March 1st, 2015
(written by lawrence krubner, however indented passages are often quotes). You can contact lawrence at: email@example.com
I didn’t think you were such an OO partisan. If you are, then you
will probably find my reasons for despising it (other than the above)
to be very touchy-feely, and they are. I think comprehensive OO
(occasional OO is fine) is a very poor metaphor for the world, a poor
tool for problem solving, and an unnatural way to think. Here are
some particulars off the top of my head:
- It accounts poorly for symmetric interaction, such as chemical
reactions and gravity.
- It deals poorly with information-oriented phenomena such as
mathematical objects, copying, broadcast, encryption, caching, and
signing. E takes a step in the right direction by introducing the
“selfless” notion, but this isn’t enough.
- It usually has a very imperative, operational flavor to it.
It begs you to write a recipe, not to describe the result that you
want as functional languages do. This isn’t really inherent, and E
is much better on this count than C++/Java.

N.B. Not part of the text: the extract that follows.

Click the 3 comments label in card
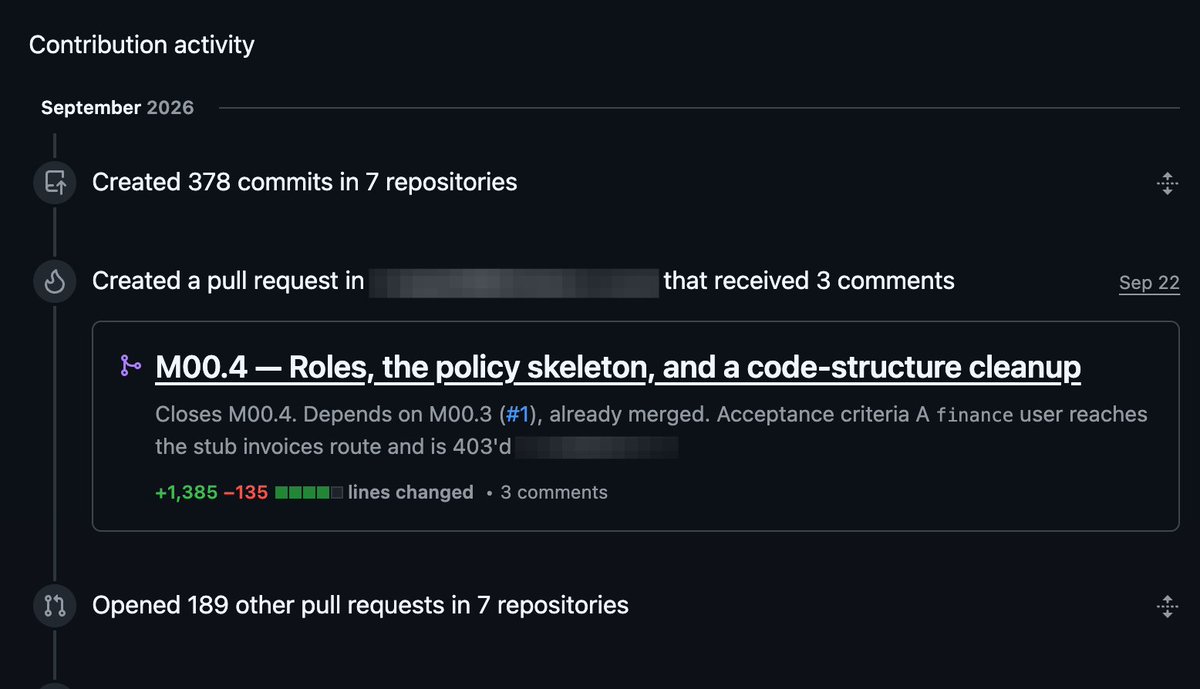Screen dimensions: 1200x689 (554, 492)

- It forces you to always decide who’s on top in any interaction,
i.e. which object should define the method, a decision that’s not
always easy and one that you often want to change.
- It’s a poor match both syntactically and semantically with
natural language, making it awkward for expressing things that are
in people’s minds.
I have a feeling that Brian Smith (_On the Origin of Objects_ is a
philosophical critique of the conventional notions of “object”) and I
agree on a lot of this, although I don’t know because I don’t
understand the book.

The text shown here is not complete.